Mistral AI Solution Overview: Models, Pricing, and API

What Is Mistral AI?

Mistral AI is a company focused on developing advanced large language models (LLMs) and specialized AI solutions. Founded by a team of experts in artificial intelligence and machine learning, Mistral AI aims to push the boundaries of what is possible with LLMs, offering state-of-the-art models designed to handle a wide range of tasks, from natural language processing to code generation and complex mathematical reasoning.
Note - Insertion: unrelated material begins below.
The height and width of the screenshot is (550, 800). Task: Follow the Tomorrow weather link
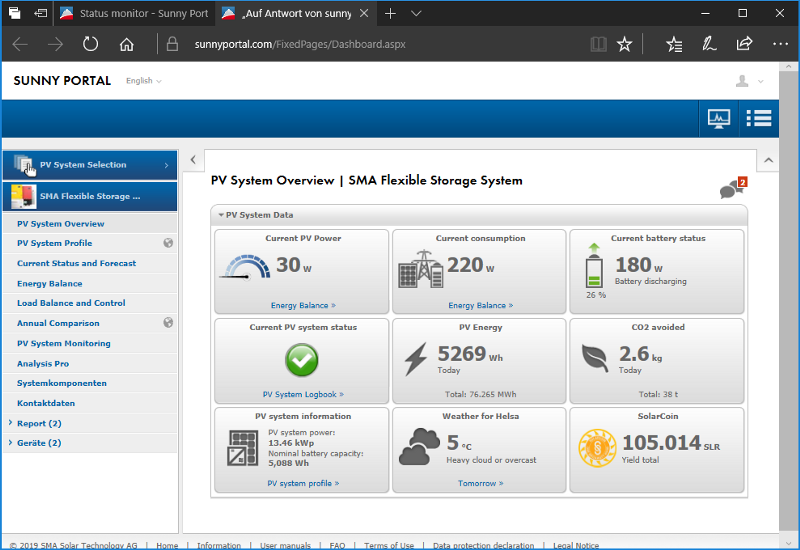(480, 483)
Mistral AI differentiates itself through its commitment to open-source principles and a focus on creating models that are not only powerful but also resource-efficient. This includes developing fine-tuning and deploying models in various environments, from cloud-based systems to on-premise servers. By providing both general-purpose and specialized models, Mistral AI caters to a broad audience, including developers, data scientists, and AI researchers.

In this article:

Mistral AI Models {#mistral-ai-models}

General Purpose Models

These models handle a broad spectrum of tasks, offering a balance between performance and versatility.

Mistral Nemo

Mistral Nemo is a 12-billion-parameter model developed by Mistral AI in collaboration with NVIDIA. This model features a 128k token context length, making it capable in tasks requiring extensive context, such as complex reasoning, coding, and understanding world knowledge. Mistral NeMo can serve as a direct replacement for the company’s older Mistral 7B model.

The model is released under the Apache 2.0 license, with both pre-trained base and instruction-tuned checkpoints available, facilitating adoption across research and enterprise settings. Mistral NeMo is also designed with quantization awareness, supporting FP8 inference without any performance degradation.

A significant advancement in Mistral NeMo is its Tekken tokenizer, which is based on Tiktoken and trained on over 100 languages. Tekken is efficient in compressing natural language text and source code, outperforming previous models by 30% in many languages and up to 3x more efficient in Korean and Arabic.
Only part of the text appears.